1. Custom STAC Readers¶
We need a Custom STACReader which can handle a new md://{assetName}?variable={variableName}
. Note: here are the other query-parameters options github.com/developmentseed/titiler/blob/a1955706f02671cefac7e2806e43bab46f2a04dd/src/titiler/xarray/titiler/xarray/io.py#L252-L262
import warnings
from typing import Optional, Set, Type, Tuple, Dict
from urllib.parse import urlparse, parse_qsl
import attr
from rio_tiler.types import AssetInfo
from rio_tiler.io import BaseReader, Reader
from rio_tiler.io.stac import DEFAULT_VALID_TYPE, STAC_ALTERNATE_KEY
from rio_tiler.errors import InvalidAssetName
from titiler.pgstac import reader
from titiler.xarray.io import Reader as XarrayReader
# Items Reader
# Used for `/collections/{collection_id}/items/{item_id}` endpoints
@attr.s
class PgSTACReader(reader.PgSTACReader):
"""
Example:
import httpx
import pystac
item = pystac.Item.from_dict(httpx.get("https://raw.githubusercontent.com/cogeotiff/rio-tiler/refs/heads/main/tests/fixtures/stac_netcdf.json").json())

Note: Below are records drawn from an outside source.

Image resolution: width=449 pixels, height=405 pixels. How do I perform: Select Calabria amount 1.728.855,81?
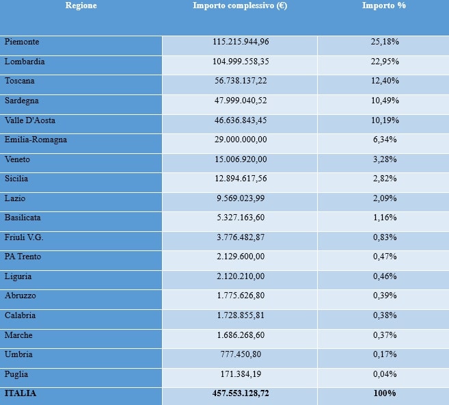coord(241,315)
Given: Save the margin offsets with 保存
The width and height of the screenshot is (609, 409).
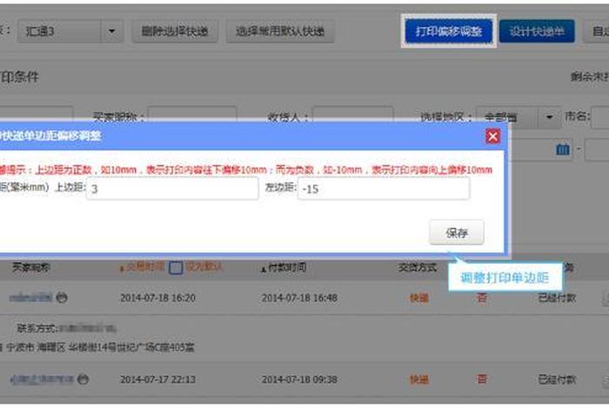Looking at the screenshot, I should click(x=457, y=233).
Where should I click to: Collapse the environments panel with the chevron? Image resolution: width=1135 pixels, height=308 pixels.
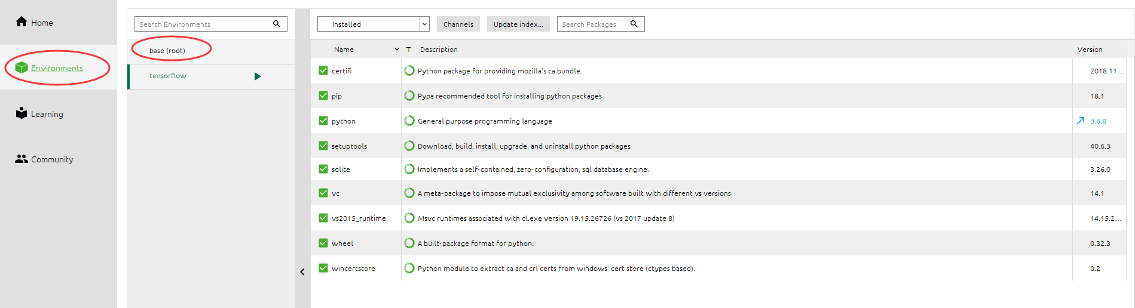point(302,272)
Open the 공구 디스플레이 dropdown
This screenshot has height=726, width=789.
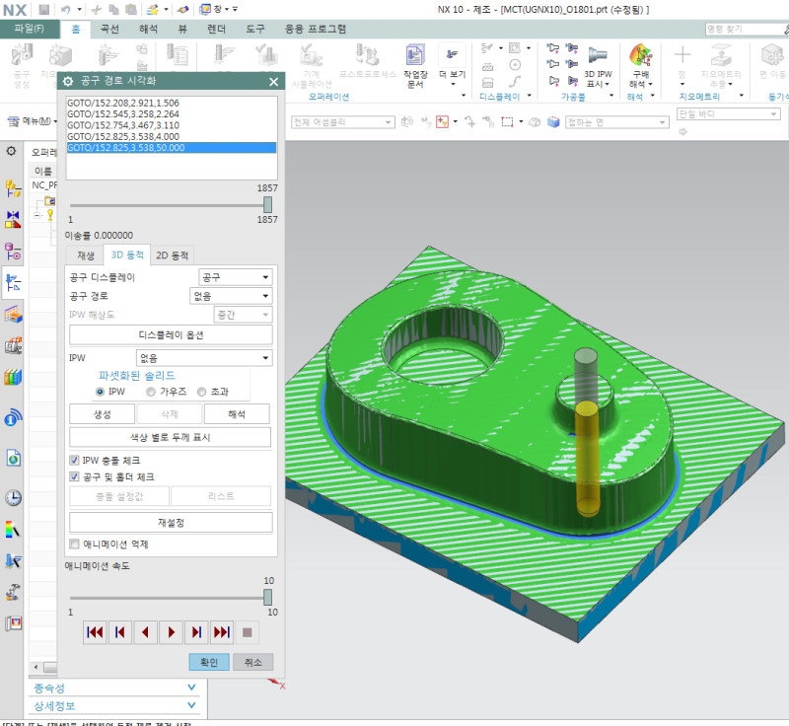235,277
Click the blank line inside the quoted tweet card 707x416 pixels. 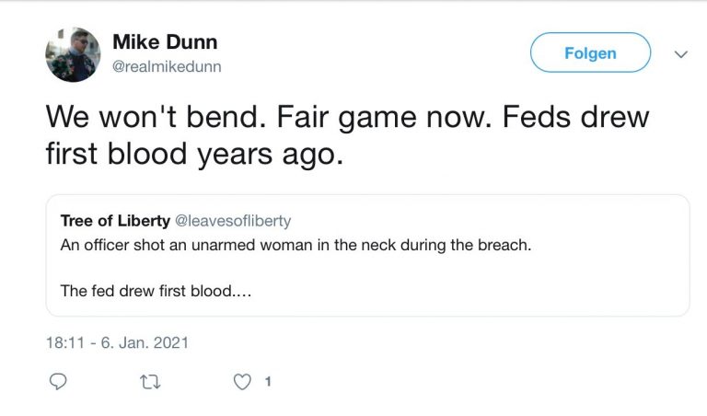click(x=368, y=268)
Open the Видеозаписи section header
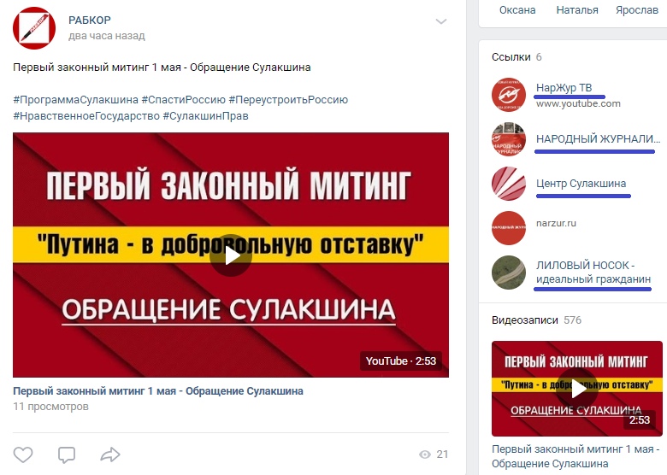 click(524, 320)
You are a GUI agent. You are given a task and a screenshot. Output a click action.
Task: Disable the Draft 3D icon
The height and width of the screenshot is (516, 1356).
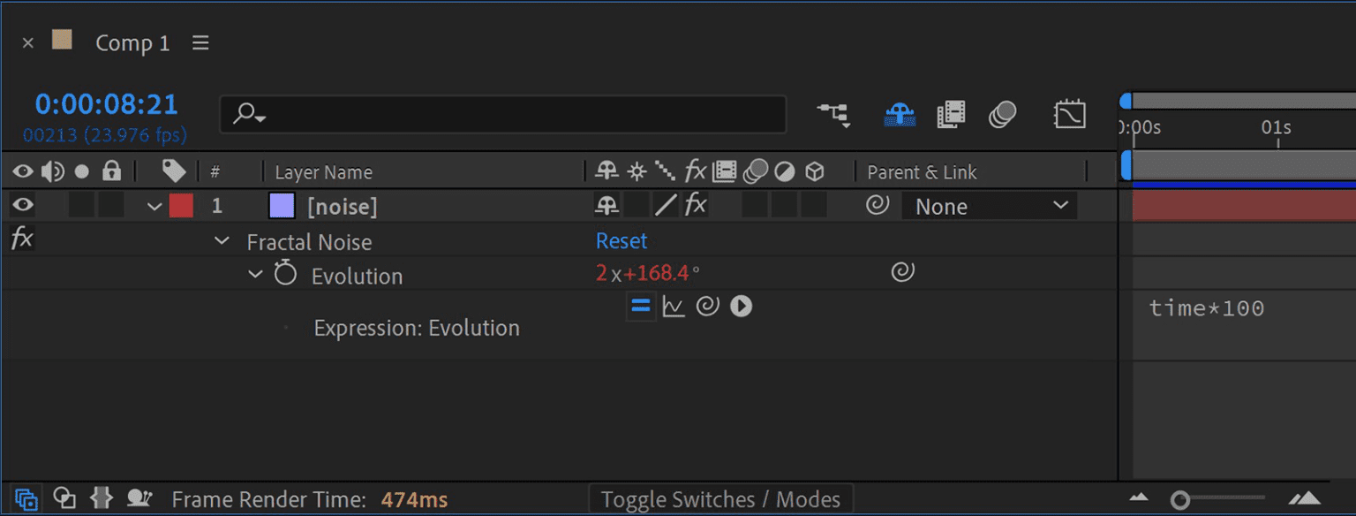(x=899, y=114)
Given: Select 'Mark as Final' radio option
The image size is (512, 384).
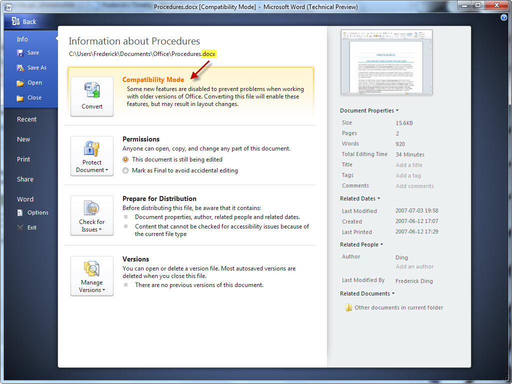Looking at the screenshot, I should coord(126,171).
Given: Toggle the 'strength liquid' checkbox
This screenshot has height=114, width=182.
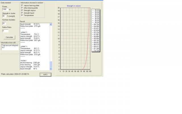Looking at the screenshot, I should [x=22, y=13].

with PgSTACReader(item) as src:
print(src)
print(src._get_asset_info("netcdf"))
print(src._get_reader(src._get_asset_info("netcdf")))
print(src._get_reader(src._get_asset_info("md://netcdf?variable=data")))
print(src._get_reader(src._get_asset_info("vrt://netcdf?sd_name=data")))
>> PgSTACReader(bounds=(-170.085, 79.91999999999659, 169.91499999997504, -80.08), crs=CRS.from_epsg(4326), transform=[0.16999999999998752, 0, -170.085, 0, 0.1599999999999966, -80.08, 0, 0, 1], height=1000, width=2000, input=<Item id=my_stac>, tms=<TileMatrixSet title='Google Maps Compatible for the World' id='WebMercatorQuad' crs='http://www.opengis.net/def/crs/EPSG/0/3857>, minzoom=0, maxzoom=3, include_assets=None, exclude_assets=None, exclude_asset_types=None, assets=['geotiff', 'netcdf'], default_assets=None, reader=<class 'rio_tiler.io.rasterio.Reader'>, reader_options={}, ctx=<class 'rasterio.env.Env'>, item=<Item id=my_stac>, fetch_options=NOTHING, include_asset_types=['image/tiff; application=geotiff', 'image/tiff; profile=cloud-optimized; application=geotiff', 'application/x-hdf', 'image/jp2', 'application/x-hdf5', 'image/tiff', 'image/tiff; application=geotiff; profile=cloud-optimized', 'image/x.geotiff', 'image/vnd.stac.geotiff; cloud-optimized=true', 'application/x-netcdf', 'application/x-zarr', 'application/vnd+zarr'])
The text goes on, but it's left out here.